Beïlan connaissait le lien amical entre son frère et le prince de Falathon. En tuant Brian, le roi elfe affaiblissait moralement son frère tout en s’assurant du statut quo concernant Falathon. Double réussite. Brian ne devait surtout pas arriver à Irin.
- Je dois partir… maintenant, précisa Elian.
En courant, elle sortit de la forêt. À peine eut-elle franchi l’orée qu’une pluie battante se mit à tomber. Elle s’arrêta et soupira. Elle était déjà épuisée. La météo venait de lui alourdir les jambes. D’un geste las, elle plaça sa capuche sous sa tête.
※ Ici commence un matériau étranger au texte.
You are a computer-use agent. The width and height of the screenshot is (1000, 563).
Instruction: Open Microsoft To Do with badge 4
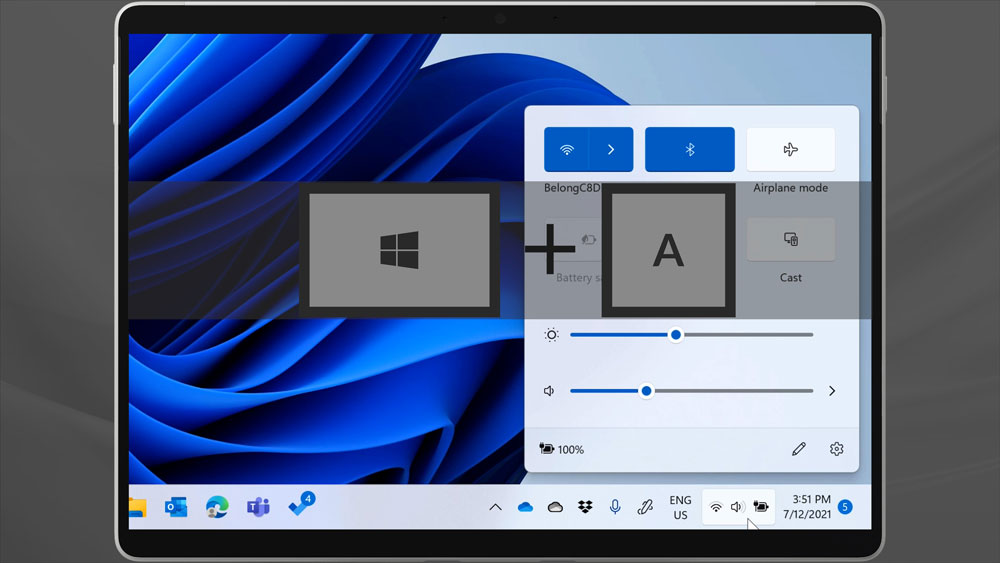299,506
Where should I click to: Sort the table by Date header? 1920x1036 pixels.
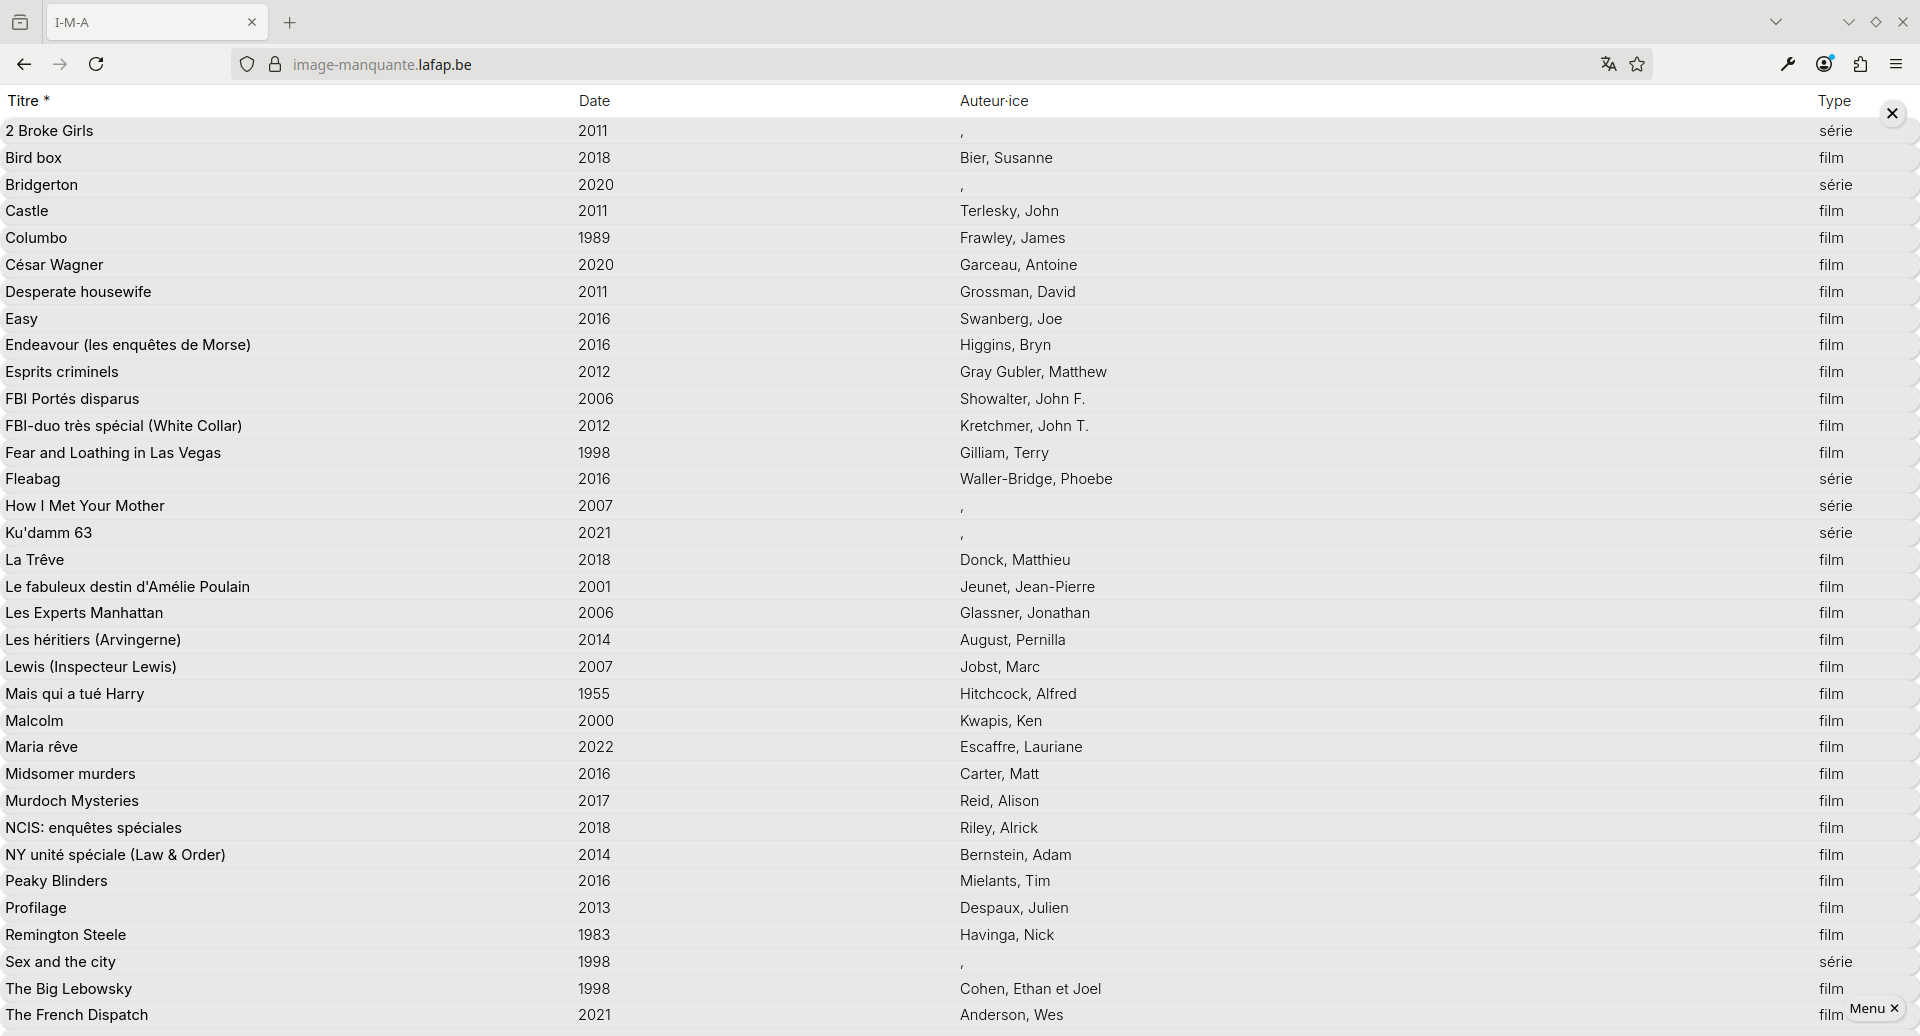coord(594,101)
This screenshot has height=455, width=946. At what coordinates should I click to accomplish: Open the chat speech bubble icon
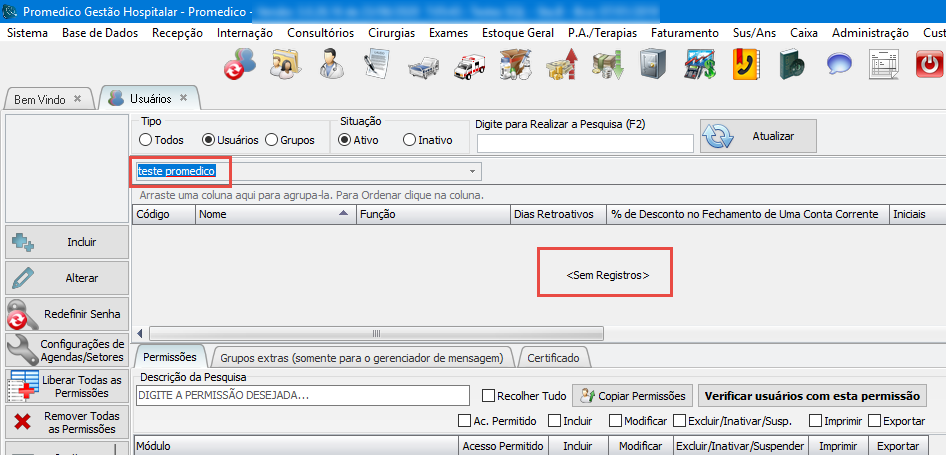(x=838, y=66)
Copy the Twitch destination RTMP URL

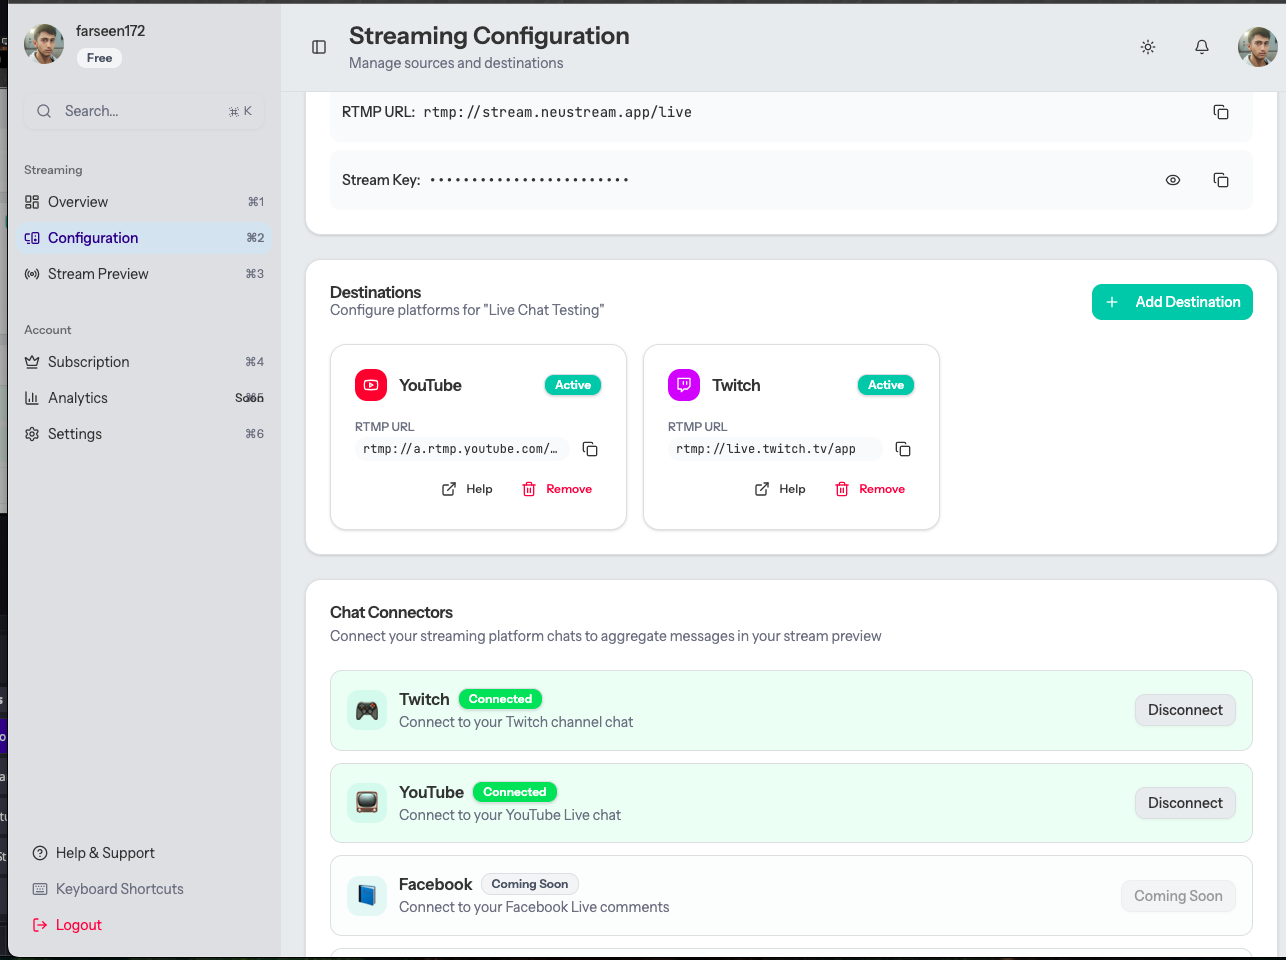coord(903,449)
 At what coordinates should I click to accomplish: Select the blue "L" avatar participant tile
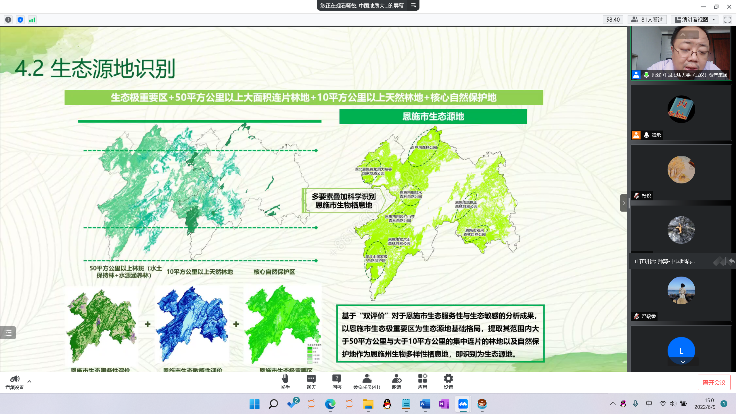pyautogui.click(x=681, y=350)
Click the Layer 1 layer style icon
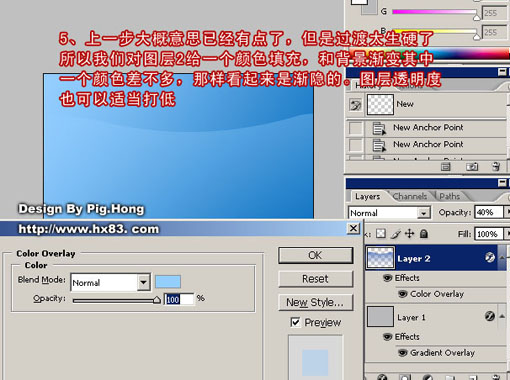Viewport: 510px width, 380px height. click(x=490, y=316)
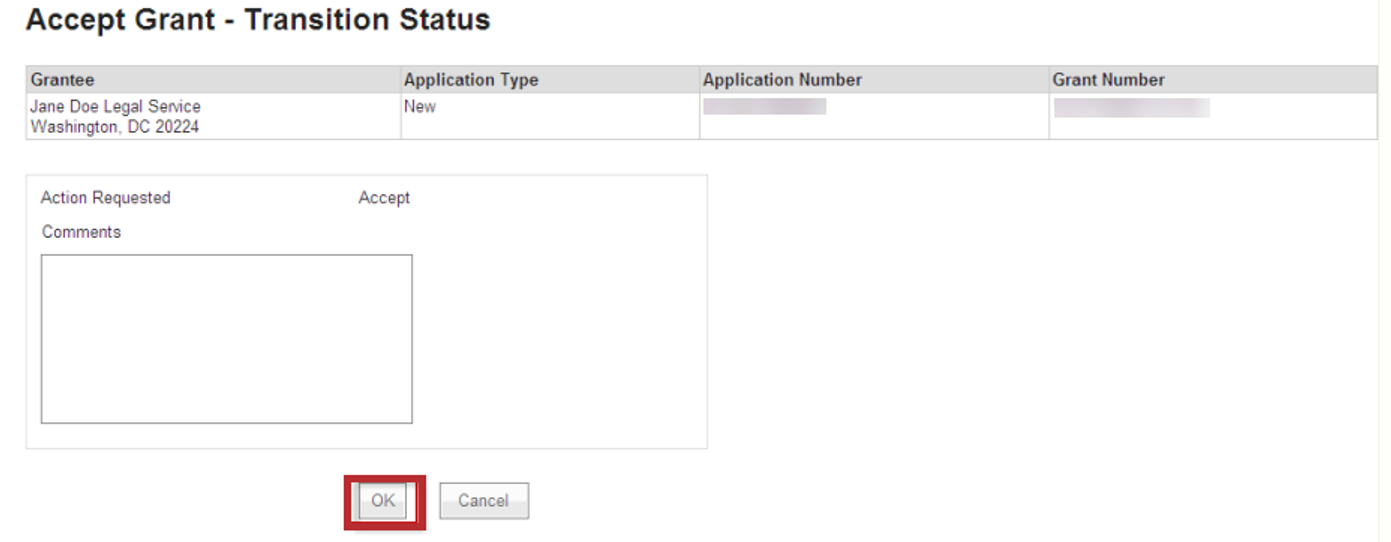Image resolution: width=1391 pixels, height=542 pixels.
Task: Click the 20224 zip code
Action: [177, 127]
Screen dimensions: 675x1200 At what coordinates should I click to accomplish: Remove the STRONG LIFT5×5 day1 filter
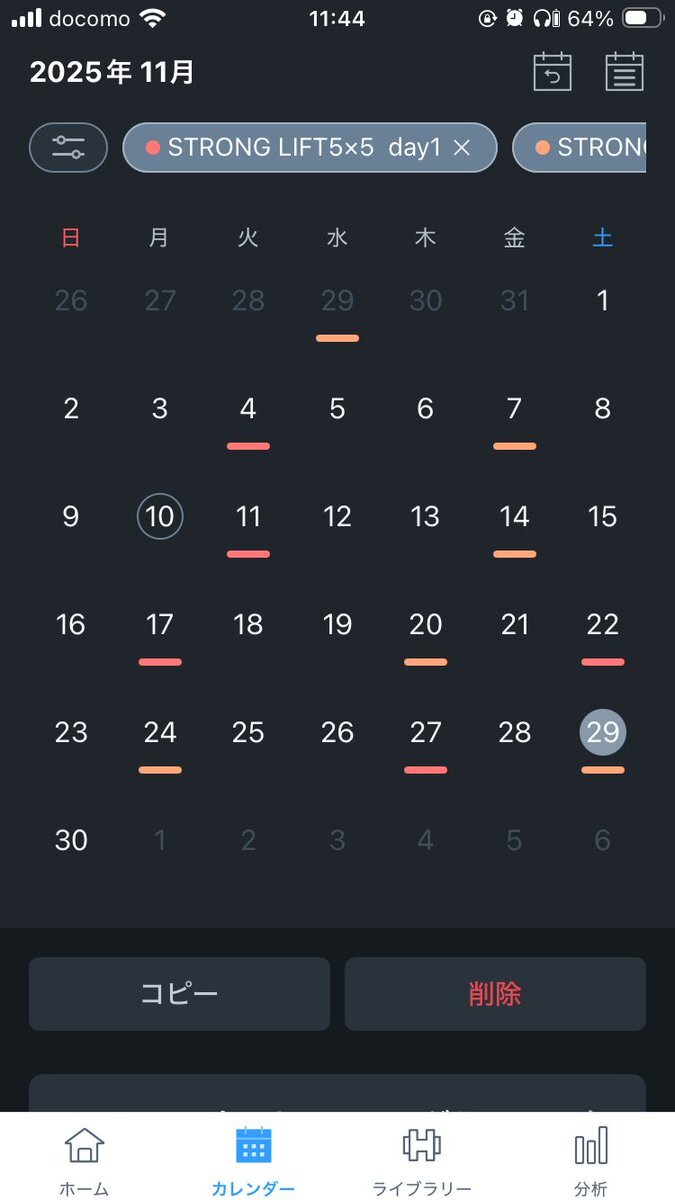[x=461, y=148]
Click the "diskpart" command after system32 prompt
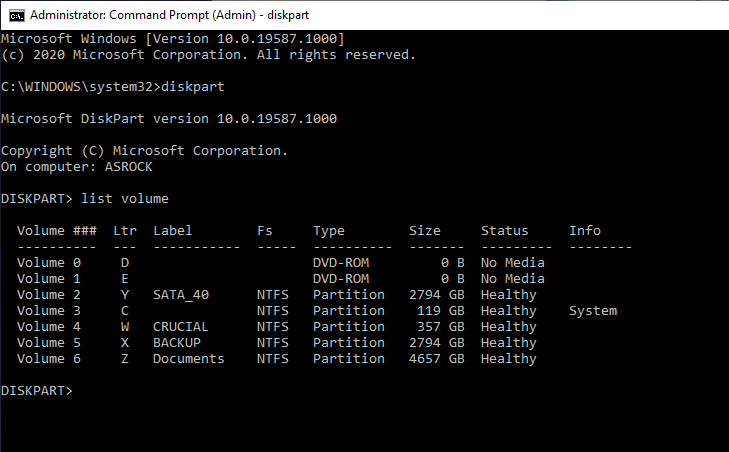 tap(193, 87)
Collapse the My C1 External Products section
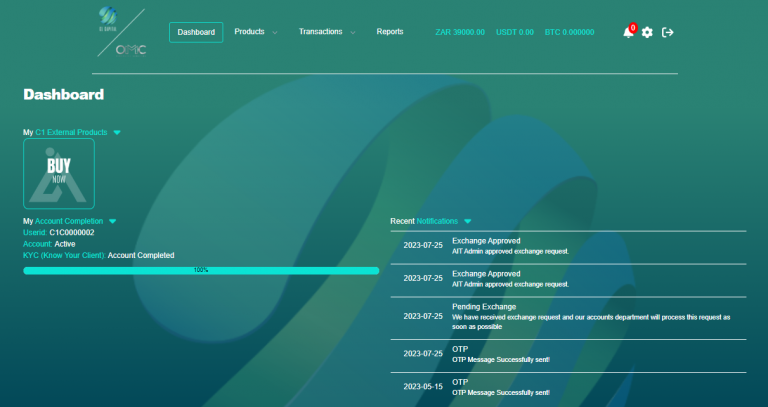 [117, 132]
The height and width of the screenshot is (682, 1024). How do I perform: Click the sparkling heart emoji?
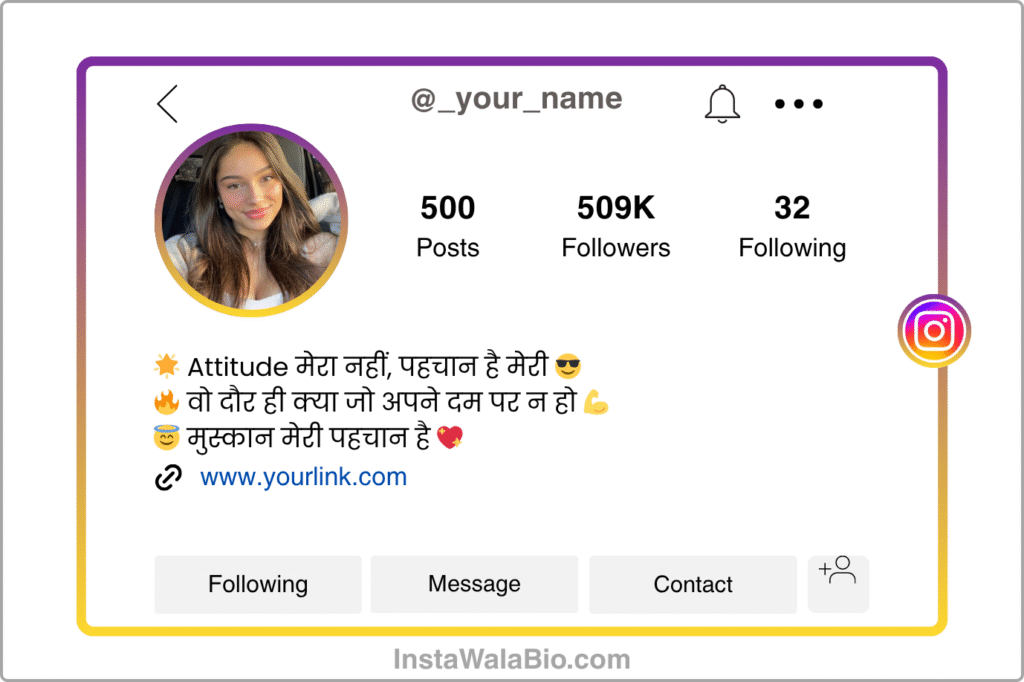(x=449, y=437)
La forêt la prévint : danger ! Elian sauta de côté, juste à temps pour éviter une dague dans ses reins. Elle faisait maintenant face à son adversaire et frémit : un assassin, aisément reconnaissable à ses habits mais surtout à la lame sortant de son bras d’archer qu’elle venait d’éviter de justesse. Il attaqua sans attendre. Ces gars-là étaient des professionnels. Ils ne rataient pas. Elian venait de le mettre très en colère.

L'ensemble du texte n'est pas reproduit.